Inches of torrential rain over the past couple of days, driven in on a cold north-westerly. The loch is a blizzard of cloud and spray.
My wellies are leaking. This is life-threatening, plodging about the croft, the paths turning to streams and the stream a roaring torrent. I'm reduced to my spare wellies, because I took my good ones with me when I went with our local peace group to Faslane military base to protest against Trident. In the fun and games, one of them inadvertently ended up on the other side of the fence. As they do. So I'm reduced to the wellies I got for Christmas, the ones with pink flowers on. They are very pretty but not built to withstand the rigours of croft life.
The library van came this morning. It's one of those odd rituals of life here: a precious dose of literature. I have still not perfected the skill of speed browsing, sore needed to make the most of the 10 minutes we get when the big buttercup van halts at the top of the brae. Each time I'm the last one on the bus and the driver/librarian tries not to be too obvious about me keeping him hanging on, as I scour the shelves greedily for that book I just might be missing, the one that certainly won't be there in three weeks time. It's now or never. Sometimes I spot it. Today it's The Cloudspotter's Guide by Gavin Prettor-Pinney, a meteorologically-fitting find. Last time it was Jay Griffith's Wild. Often the van splashes off down the road to Stoer with its hidden gem still secreted over the back wheel somewhere. The service, which used to be fortnightly, has been cut to once every three weeks, despite this being Highland Year of Culture. Much beating of chests and wailing of sorrow.

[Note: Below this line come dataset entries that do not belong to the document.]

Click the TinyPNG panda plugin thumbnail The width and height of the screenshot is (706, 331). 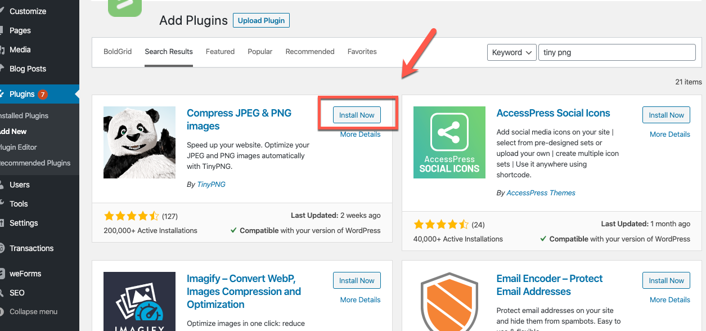pyautogui.click(x=140, y=142)
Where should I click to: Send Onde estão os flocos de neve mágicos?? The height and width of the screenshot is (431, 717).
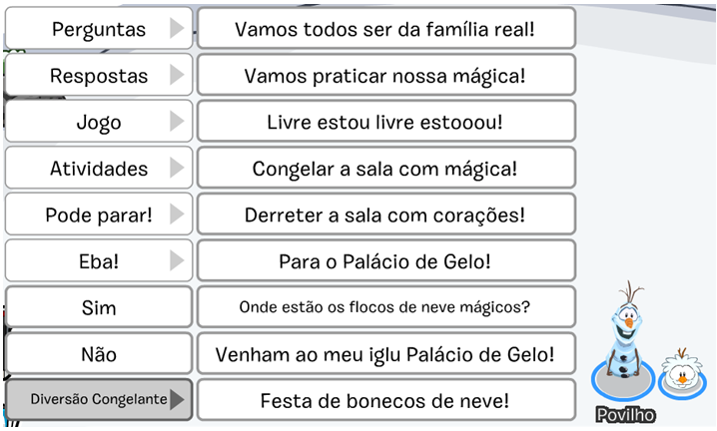385,307
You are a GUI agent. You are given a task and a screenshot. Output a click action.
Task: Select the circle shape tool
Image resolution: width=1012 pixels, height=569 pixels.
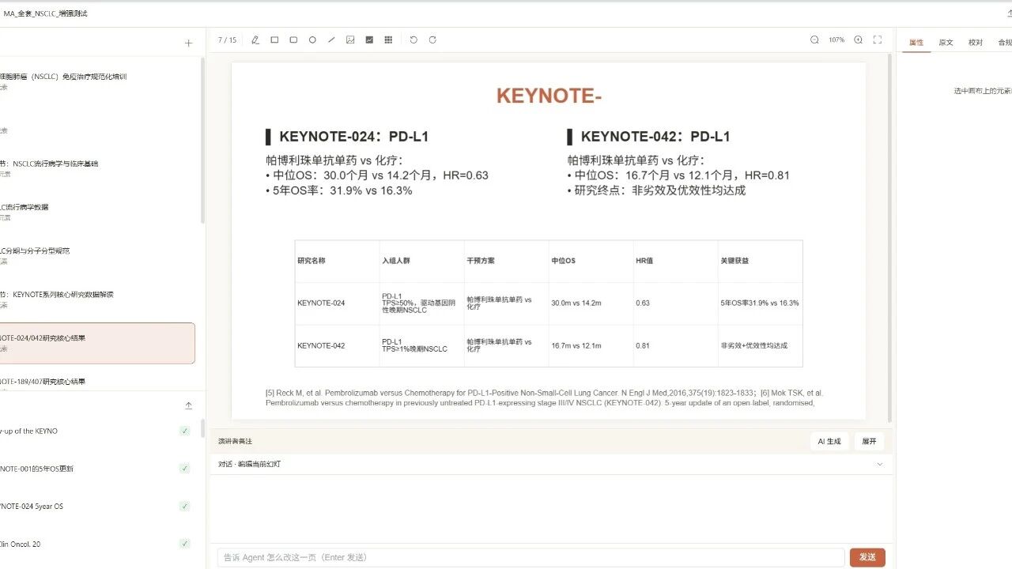(x=312, y=40)

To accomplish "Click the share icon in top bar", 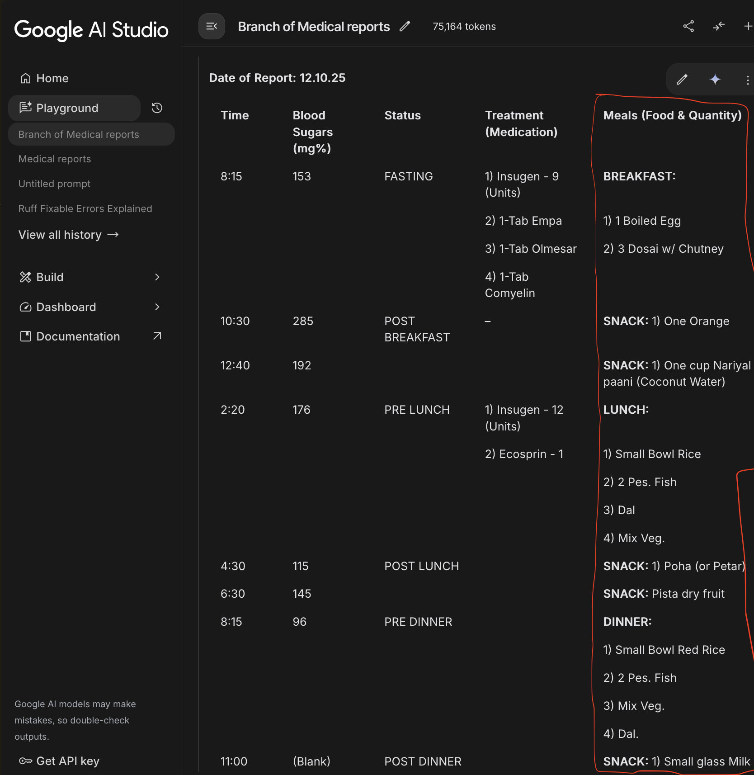I will (688, 26).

Fortunately, there is the Scottish Poetry Library, which sends me treasure by post for a modest annual fee. Bless.
The post arrived at the same time as the library, and the wee strawberry red postie van squeezed with a smiling wave past the big library van. Our little blue boat bobbed on the loch. It's just like a kids' cartoon, only wetter. Much wetter. I wish someone would draw in the sun. Maybe the Cloudspotter's Guide will give a hint as to how long the rain will go on.